Что-то заставило его обернуться.
Он увидел, что лошадь Нахилзи, сраженная выстрелом, заваливается набок. Соскочив с седла с ловкостью кошки, тот чудом избежал участи быть раздавленным. Джек развернул вороного и поскакал к оставшемуся без коня воину. Нахилзи бросился ему навстречу. Они одновременно заметили притаившуюся фигуру в синей униформе. У Нахилзи не было ружья: оно осталось под лошадью, как и его лук. Солдат потянулся к ружью, Нахилзи схватился за нож. Джек отчетливо увидел лицо солдата. Это был совсем юный парнишка с голубыми глазами и бледной кожей, покрытой слабым загаром. Его полудетское лицо было искажено ужасом. Нахилзи метнул нож, но промахнулся и, потеряв равновесие, оказался в гуще рукопашной схватки. Солдат поднял ружье. Джек оцепенел.

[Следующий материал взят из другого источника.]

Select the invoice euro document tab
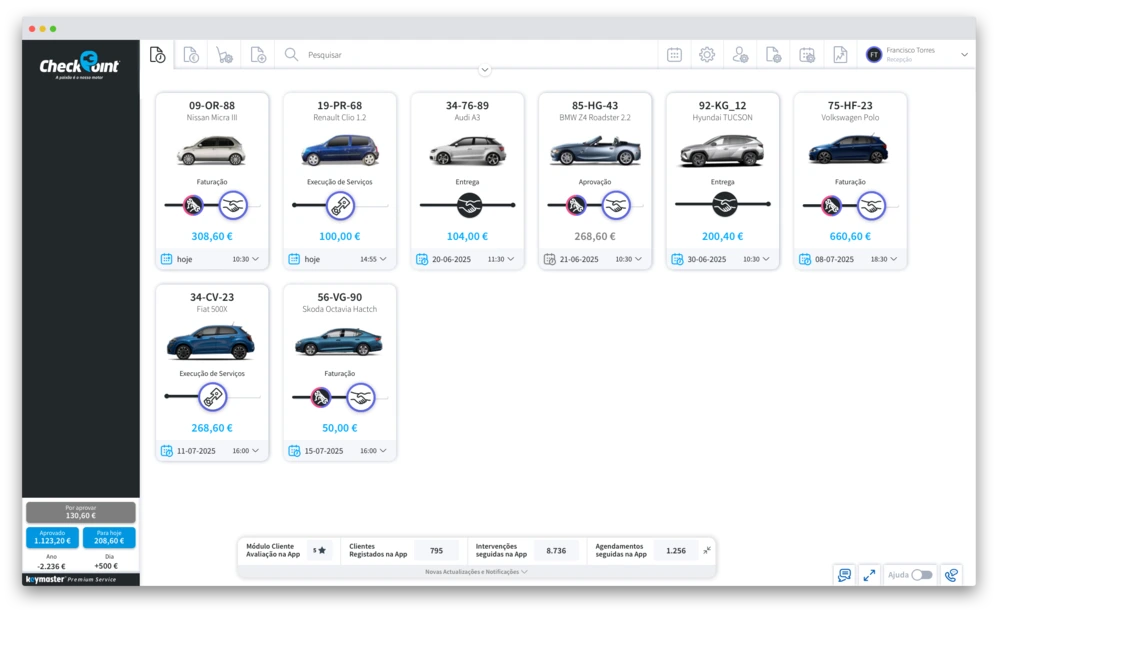This screenshot has width=1140, height=661. tap(191, 55)
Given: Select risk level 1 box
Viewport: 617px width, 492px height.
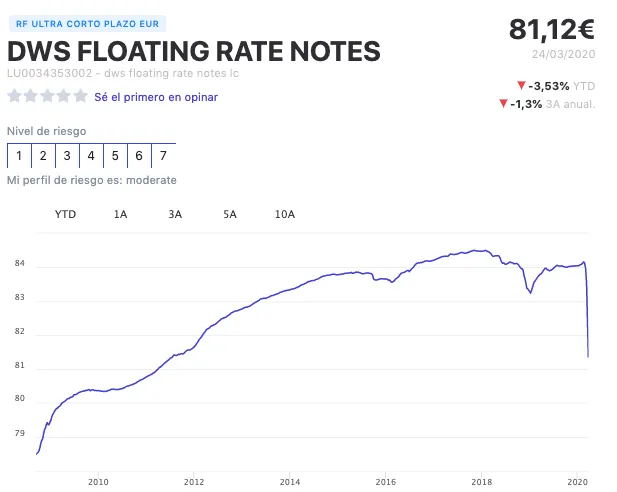Looking at the screenshot, I should tap(19, 156).
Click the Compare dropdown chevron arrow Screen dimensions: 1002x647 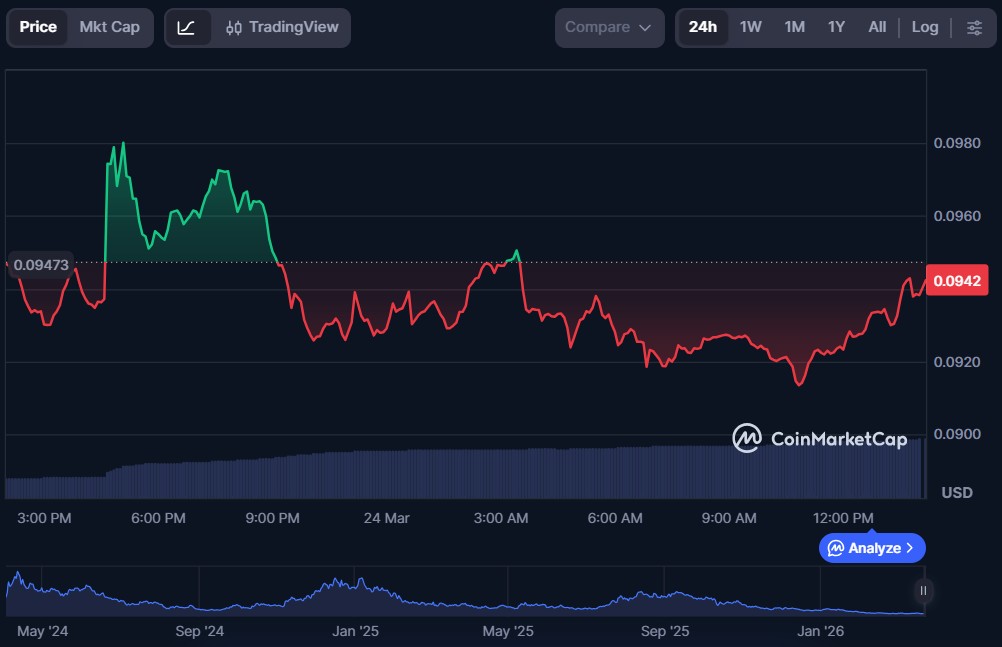click(x=645, y=28)
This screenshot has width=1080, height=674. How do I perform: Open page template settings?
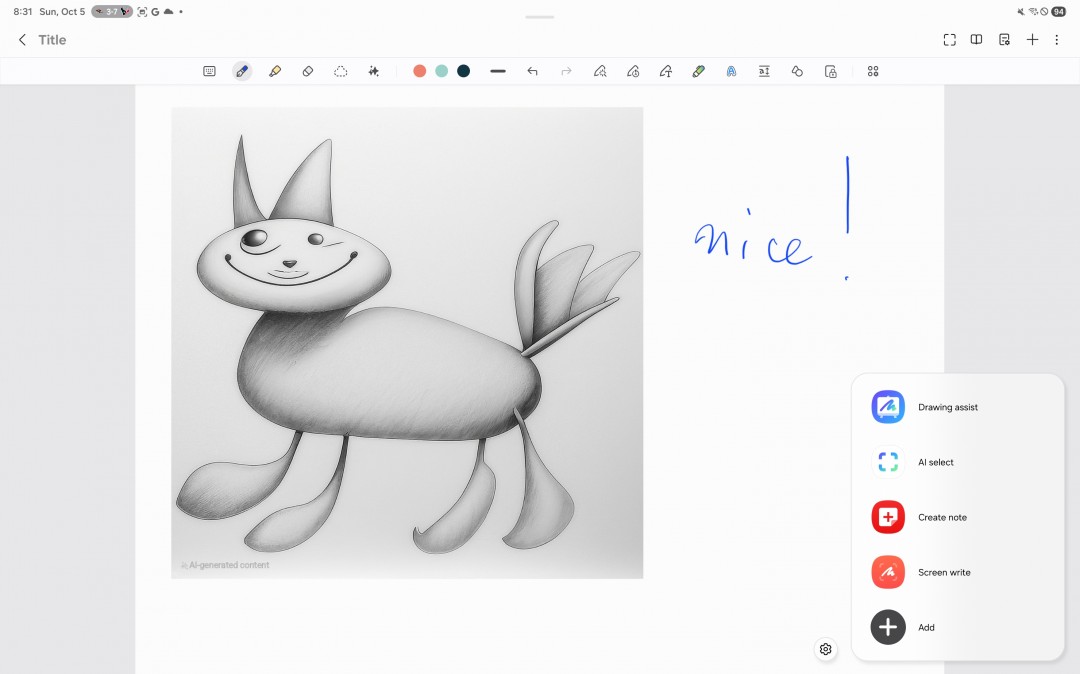pos(1004,40)
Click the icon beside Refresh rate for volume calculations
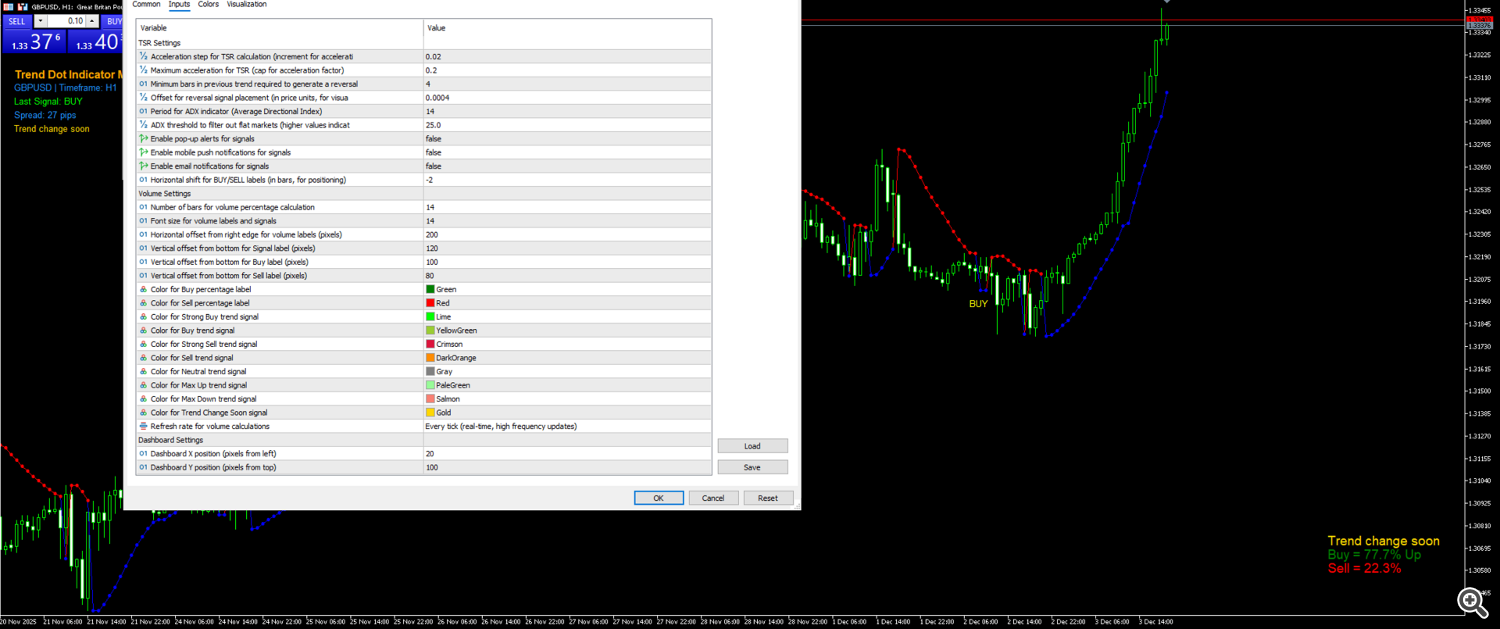Viewport: 1500px width, 629px height. click(x=143, y=426)
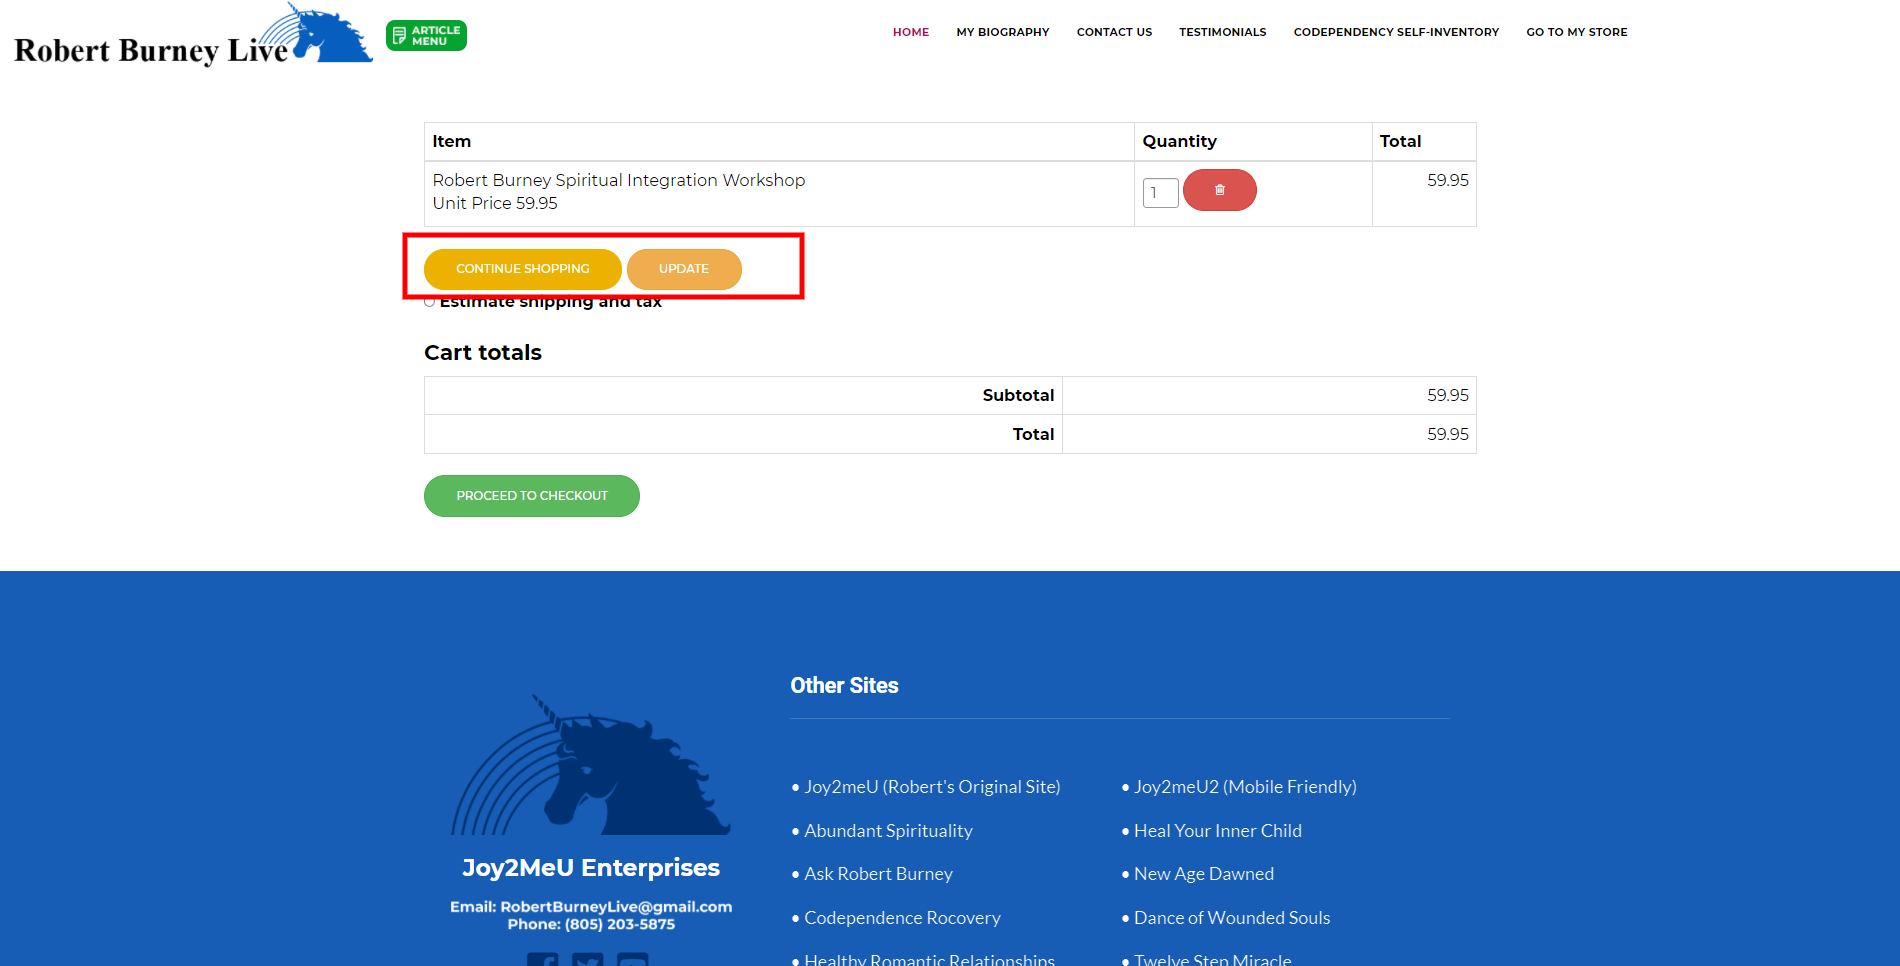Click the footer unicorn rainbow logo
The image size is (1900, 966).
[590, 767]
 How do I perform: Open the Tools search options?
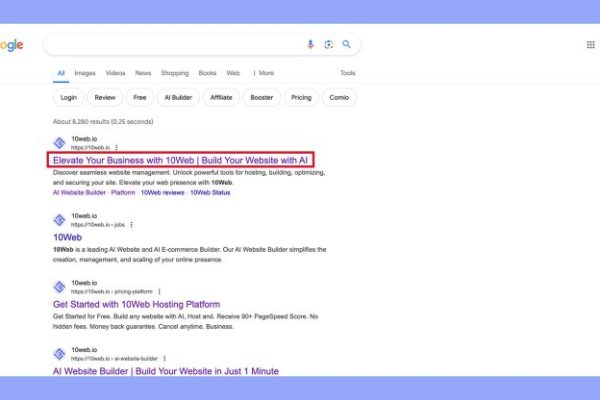click(347, 73)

– Ниньо Сальваж! – крикнул Нахилзи, испепеляя его взглядом.
Джек выхватил револьвер. Оба выстрела прозвучали одновременно. Парнишка упал, сраженный наповал. Джек подлетел к Нахилзи, и тот вскочил в седло за его спиной.
Когда они оказались на склоне холма, за пределами сражения, Нахилзи, целый и невредимый, спрыгнул на землю и уставился на Джека. Каждый мускул его напряженного тела дрожал от ярости. Он мог ничего не говорить. Тем не менее он сказал:
– Уходи, белый человек. Здесь не место тому, кто не способен убить врага. – И зашагал прочь, вне себя от бешенства.